What to produce: Please print the records below word for word.

(Stored records)

#####

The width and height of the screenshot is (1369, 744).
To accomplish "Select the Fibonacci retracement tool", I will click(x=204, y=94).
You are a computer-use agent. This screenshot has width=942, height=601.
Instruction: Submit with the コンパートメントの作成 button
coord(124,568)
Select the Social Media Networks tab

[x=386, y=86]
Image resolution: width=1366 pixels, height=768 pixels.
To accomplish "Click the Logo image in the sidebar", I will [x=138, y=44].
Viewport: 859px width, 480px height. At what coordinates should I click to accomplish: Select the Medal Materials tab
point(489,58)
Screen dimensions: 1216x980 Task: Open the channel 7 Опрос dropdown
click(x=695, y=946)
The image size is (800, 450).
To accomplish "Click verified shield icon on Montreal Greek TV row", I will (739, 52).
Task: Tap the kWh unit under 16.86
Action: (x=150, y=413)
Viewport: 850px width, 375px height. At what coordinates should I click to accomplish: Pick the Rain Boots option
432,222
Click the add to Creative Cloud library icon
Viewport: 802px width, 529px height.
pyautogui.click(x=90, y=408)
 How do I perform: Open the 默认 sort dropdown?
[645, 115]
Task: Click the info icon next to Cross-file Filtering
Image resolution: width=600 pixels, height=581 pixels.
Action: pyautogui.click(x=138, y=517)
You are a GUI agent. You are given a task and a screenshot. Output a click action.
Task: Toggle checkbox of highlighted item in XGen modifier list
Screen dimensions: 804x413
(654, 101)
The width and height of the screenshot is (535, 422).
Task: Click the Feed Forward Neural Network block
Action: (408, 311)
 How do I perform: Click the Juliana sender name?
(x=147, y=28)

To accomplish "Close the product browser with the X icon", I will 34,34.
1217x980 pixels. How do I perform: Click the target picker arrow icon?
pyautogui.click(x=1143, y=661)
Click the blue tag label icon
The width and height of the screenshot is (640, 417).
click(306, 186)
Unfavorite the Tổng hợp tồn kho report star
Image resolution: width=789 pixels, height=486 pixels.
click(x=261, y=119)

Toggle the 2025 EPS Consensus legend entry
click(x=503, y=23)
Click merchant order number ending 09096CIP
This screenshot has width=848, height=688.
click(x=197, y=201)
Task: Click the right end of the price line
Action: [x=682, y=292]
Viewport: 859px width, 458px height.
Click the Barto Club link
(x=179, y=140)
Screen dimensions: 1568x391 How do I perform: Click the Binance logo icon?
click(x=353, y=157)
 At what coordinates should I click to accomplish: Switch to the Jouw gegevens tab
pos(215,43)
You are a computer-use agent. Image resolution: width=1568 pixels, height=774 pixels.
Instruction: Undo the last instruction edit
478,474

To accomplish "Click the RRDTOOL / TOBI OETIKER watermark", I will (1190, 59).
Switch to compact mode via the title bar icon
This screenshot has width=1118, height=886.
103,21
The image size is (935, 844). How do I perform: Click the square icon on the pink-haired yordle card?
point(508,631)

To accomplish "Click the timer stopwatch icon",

#####

Written answer:
The width and height of the screenshot is (1369, 744).
To accomplish "Select the Fibonacci retracement tool", I will click(x=204, y=94).
You are a computer-use agent. This screenshot has width=942, height=601.
Instruction: Submit with the コンパートメントの作成 button
coord(124,568)
Select the Social Media Networks tab

[x=386, y=86]
Image resolution: width=1366 pixels, height=768 pixels.
To accomplish "Click the Logo image in the sidebar", I will [x=138, y=44].
Viewport: 859px width, 480px height. At what coordinates should I click to accomplish: Select the Medal Materials tab
point(489,58)
Screen dimensions: 1216x980 Task: Open the channel 7 Опрос dropdown
click(x=695, y=946)
The image size is (800, 450).
To accomplish "Click verified shield icon on Montreal Greek TV row", I will (739, 52).
Task: Tap the kWh unit under 16.86
Action: (x=150, y=413)
Viewport: 850px width, 375px height. At what coordinates should I click to accomplish: Pick the Rain Boots option
432,222
Click the add to Creative Cloud library icon
Viewport: 802px width, 529px height.
pyautogui.click(x=90, y=408)
 How do I perform: Open the 默认 sort dropdown?
[645, 115]
Task: Click the info icon next to Cross-file Filtering
Image resolution: width=600 pixels, height=581 pixels.
Action: pyautogui.click(x=138, y=517)
You are a GUI agent. You are given a task and a screenshot. Output a click action.
Task: Toggle checkbox of highlighted item in XGen modifier list
Screen dimensions: 804x413
(654, 101)
The width and height of the screenshot is (535, 422).
Task: Click the Feed Forward Neural Network block
Action: (408, 311)
 How do I perform: Click the Juliana sender name?
(x=147, y=28)

To accomplish "Close the product browser with the X icon", I will 34,34.
1217x980 pixels. How do I perform: Click the target picker arrow icon?
pyautogui.click(x=1143, y=661)
Click the blue tag label icon
The width and height of the screenshot is (640, 417).
click(306, 186)
Unfavorite the Tổng hợp tồn kho report star
Image resolution: width=789 pixels, height=486 pixels.
click(x=261, y=119)

Toggle the 2025 EPS Consensus legend entry
click(x=503, y=23)
Click merchant order number ending 09096CIP
This screenshot has width=848, height=688.
click(x=197, y=201)
Task: Click the right end of the price line
Action: [x=682, y=292]
Viewport: 859px width, 458px height.
Click the Barto Club link
(x=179, y=140)
Screen dimensions: 1568x391 How do I perform: Click the Binance logo icon?
click(x=353, y=157)
 At what coordinates should I click to accomplish: Switch to the Jouw gegevens tab
pos(215,43)
You are a computer-use agent. Image resolution: width=1568 pixels, height=774 pixels.
Instruction: Undo the last instruction edit
478,474

To accomplish "Click the RRDTOOL / TOBI OETIKER watermark", I will (1190, 59).
Switch to compact mode via the title bar icon
This screenshot has width=1118, height=886.
103,21
The image size is (935, 844). How do I perform: Click the square icon on the pink-haired yordle card?
point(508,631)

To accomplish "Click the timer stopwatch icon",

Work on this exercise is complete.